By the 1890s, the old battery was outdated and there was some concern that prolonged exposure to powerful modern guns being fired might bring down the soft chalk cliffs. So, a new Needles battery was constructed on the crest of the headland and equipped with three, modern, breech-loading guns. More buildings followed and the old fort became a fire command post – though, in 1913, Britain’s first anti-aircraft gun was tested on the parade ground. The solution to disposing of the unwanted guns at the Old Battery was straightforward; they were simply pushed over the cliff – though they have been recovered now and two are on display at the fort. A battery command post was built higher up the hill above the new battery, with clear views over the Solent’s western approaches. It continued as the Battery Commander’s post until after the Second World War and eventually became an electricity sub-station. Both batteries were garrisoned during the World Wars, becoming an anti-aircraft site including 3-inch AA, Bofors guns, Lewis machine guns and modern range-finding equipment during World War Two.
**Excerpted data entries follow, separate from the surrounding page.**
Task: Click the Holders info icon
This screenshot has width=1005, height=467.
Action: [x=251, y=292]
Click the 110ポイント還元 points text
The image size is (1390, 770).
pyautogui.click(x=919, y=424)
The purpose was unchanged – to protect the entrance to the Solent and the naval base at Portsmouth from enemy attack – albeit the enemy was different from the one envisaged 80 years before. Steel protective covers were placed above the gun emplacements to offer some protection from hostile aircraft and I imagine all manner of creature comforts for the men stationed there – the latest concrete-padded facilities, by the look of them.
What happened next, I confess, took me aback when I heard about it. Because, in the aftermath of the Second World War and in the depth of the Cold War with the Soviet Union, the New Needles Battery took on a fresh lease of life as rocket-testing facility. It became known as High Down Test Site and it operated between 1957 and 1971, at one time employing about 240 people.
To have such a facility round the corner from major tourist attractions, on the peaceful, sleepy, Isle of Wight and in the heavily populated south-east of England, surprised me – though everywhere has to be somewhere, of course. I suppose it was common knowledge at the time, though I don’t remember it being mentioned on any of my frequent childhood visits to the Island. The best form of security is sometimes the open view approach, and maybe that was the thinking in this case. Now, it reminds me of Ian Fleming’s ‘Moonraker’; I half expected Hugo Drax to emerge from a block of concrete, hotly pursued by James Bond. OK – I know that was based in Kent, but what the heck!
The post-war British Government had already decided to develop its own nuclear deterrent and commissioned a missile with a range of about 1,500 miles that could threaten targets such as Moscow. The result was a rocket named ‘Blue Streak’. The next stage was the ‘Black Knight’ project and the New Needles Battery was acquired as a research and development facility for this in 1955, with the first Black Knight rocket test taking place there in April 1957. The rocket’s engines, structures, electronic control and guidance systems, were brought together at High Down for testing as a single system. Rockets were proof-fired (ie fired while fixed to stands) at High Down, before being shipped to the Australian test site at Woomera for launching.
The facilities at High Down were considerable. Test equipment needed to be housed in various structures, there was a maintenance building, laboratories, canteens, a kitchen, offices, a conference room, control and monitoring rooms. Two 80 foot-high (24.3 metres) steel gantries held rockets vertically over the firing pit and complex arrangements dealt with gases from the rockets, fuel – and so on. There was a safety bath for workers to plunge into in the event that they became covered in fuel, a reservoir containing water for cooling and fire-fighting. It is hard to imagine all this now – most of the facilities were demolished in the 1970s – though there is a fascinating exhibition on the site.
Budgets and altered priorities meant that Britain’s nuclear warhead programme changed course in the 1960s. However, using the technology that created Black Knight, a satellite launcher called ‘Black Arrow’ was developed at High Down, and launched in 1968. On 28 October 1971, Black Arrow carried a satellite, ‘Prospero’, into orbit – the first British satellite successfully launched by a British rocket. However, despite this success, the Government had already ended the Black Arrow programme earlier that year. After various attempts to find other uses for the site, it closed in 1974. Prospero is still up there though, whizzing round in space, and it is said it might still be possible to communicate with it.
According to Historic England, the New Battery and High Down Test Site is nationally unique, combining late 19th century fortifications with a Cold War rocket testing site of national significance. All I can say is that the cocktail of historic periods and diverse features at the Needles makes for an interesting – and, yes, unique, visit. I think the variety of heritage and other attractions in Britain will always astonish me.